A Western blotting of KLF5, Bcl-2, Bax, cleaved caspase 3 in CRC cell lines. B Knocking down Bcl-2 significantly promoted the expression of cleaved caspase 3, whereas knocking down Bax did not affect the expression of Bcl-2 or cleaved caspase 3 (mean ± SD, n = 3 for each group, Student’s t-test, **P < 0.01, *** p < 0.001). C, D Western blotting showed that inhibiting Bcl-2 can reverse the function of KLF5 in suppressing the expression of cleaved caspase 3, whereas inhibiting Bax cannot reverse the function of KLF5 in cleaved caspase 3 suppression (mean ± SD, n = 3 for each group, one-way ANOVA, **P < 0.01, *** p < 0.001). E KLF5-binding elements (KBE1 to KBE3) on Bcl-2 promoter region. F ChIP verified the direct binding of KLF5 to the predicted site (KBE1) of the Bcl-2 promoter (mean ± SD, n = 3 for each group, Student’s t-test, *** p < 0.001).
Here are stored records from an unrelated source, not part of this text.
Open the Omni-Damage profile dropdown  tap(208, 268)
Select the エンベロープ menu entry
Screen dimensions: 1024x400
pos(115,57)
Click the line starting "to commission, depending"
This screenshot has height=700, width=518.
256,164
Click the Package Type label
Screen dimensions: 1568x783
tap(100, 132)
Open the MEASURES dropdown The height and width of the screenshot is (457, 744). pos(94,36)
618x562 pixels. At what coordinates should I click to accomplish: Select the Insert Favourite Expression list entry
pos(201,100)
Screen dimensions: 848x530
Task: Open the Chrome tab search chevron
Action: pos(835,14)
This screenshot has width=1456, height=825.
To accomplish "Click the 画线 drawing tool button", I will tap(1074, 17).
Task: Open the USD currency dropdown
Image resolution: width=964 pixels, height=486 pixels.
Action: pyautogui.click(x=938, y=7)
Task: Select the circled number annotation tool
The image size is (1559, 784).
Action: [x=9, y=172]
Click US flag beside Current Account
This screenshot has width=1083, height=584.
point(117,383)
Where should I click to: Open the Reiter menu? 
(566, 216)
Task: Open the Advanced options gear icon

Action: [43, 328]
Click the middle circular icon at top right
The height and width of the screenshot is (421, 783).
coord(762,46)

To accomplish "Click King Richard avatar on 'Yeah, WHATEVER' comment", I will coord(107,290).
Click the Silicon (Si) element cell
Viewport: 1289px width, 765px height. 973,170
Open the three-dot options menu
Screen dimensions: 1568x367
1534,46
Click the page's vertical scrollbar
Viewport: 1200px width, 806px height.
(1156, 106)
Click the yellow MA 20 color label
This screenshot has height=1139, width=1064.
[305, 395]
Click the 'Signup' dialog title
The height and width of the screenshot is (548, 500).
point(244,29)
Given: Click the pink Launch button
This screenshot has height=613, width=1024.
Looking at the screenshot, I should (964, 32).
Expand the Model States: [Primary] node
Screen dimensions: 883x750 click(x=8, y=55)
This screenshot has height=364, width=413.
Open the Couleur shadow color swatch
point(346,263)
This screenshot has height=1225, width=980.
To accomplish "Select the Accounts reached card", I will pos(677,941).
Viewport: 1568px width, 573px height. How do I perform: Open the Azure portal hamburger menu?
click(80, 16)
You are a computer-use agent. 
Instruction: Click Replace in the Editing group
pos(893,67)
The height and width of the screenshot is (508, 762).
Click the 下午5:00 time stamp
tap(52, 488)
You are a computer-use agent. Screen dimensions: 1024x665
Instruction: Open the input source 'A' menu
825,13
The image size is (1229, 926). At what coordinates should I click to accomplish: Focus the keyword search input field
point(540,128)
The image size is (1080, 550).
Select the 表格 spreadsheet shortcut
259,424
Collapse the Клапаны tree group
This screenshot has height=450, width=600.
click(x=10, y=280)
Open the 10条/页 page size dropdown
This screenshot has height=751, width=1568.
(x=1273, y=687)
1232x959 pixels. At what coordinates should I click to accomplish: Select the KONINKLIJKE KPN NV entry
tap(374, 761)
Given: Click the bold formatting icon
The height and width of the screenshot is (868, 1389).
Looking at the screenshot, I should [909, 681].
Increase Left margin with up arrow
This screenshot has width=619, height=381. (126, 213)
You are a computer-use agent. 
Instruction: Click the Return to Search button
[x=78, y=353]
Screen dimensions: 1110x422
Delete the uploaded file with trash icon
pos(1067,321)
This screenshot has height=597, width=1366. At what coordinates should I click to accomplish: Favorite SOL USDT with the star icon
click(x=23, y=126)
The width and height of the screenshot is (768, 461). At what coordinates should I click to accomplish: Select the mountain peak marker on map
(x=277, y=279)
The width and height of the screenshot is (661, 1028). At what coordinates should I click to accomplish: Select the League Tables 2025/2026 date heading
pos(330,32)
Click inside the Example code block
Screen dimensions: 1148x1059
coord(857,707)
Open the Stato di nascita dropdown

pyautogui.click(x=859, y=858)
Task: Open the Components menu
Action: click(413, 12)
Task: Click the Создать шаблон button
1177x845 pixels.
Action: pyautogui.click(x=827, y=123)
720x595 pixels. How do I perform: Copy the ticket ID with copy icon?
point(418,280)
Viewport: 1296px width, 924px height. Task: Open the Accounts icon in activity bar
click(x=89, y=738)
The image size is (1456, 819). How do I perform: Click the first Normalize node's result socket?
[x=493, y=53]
G The results of luciferase reporter assay showed that KLF5 only promoted the luciferase activity of pGL3-Bcl2-FL (mean ± SD, n = 3 for each group, Student’s t-test, *** p < 0.001). H Schematic diagram showed the mutation site of Bcl-2 Mut 1 and Bcl-2 Mut 2 plasmids. I The results of luciferase reporter assay showed that KLF5 could not promote the luciferase activity of Bcl-2 Mut 1, which did not contain KBE1 sequence (mean ± SD, n = 3 for each group, Student’s t-test, **P < 0.01, *** p < 0.001).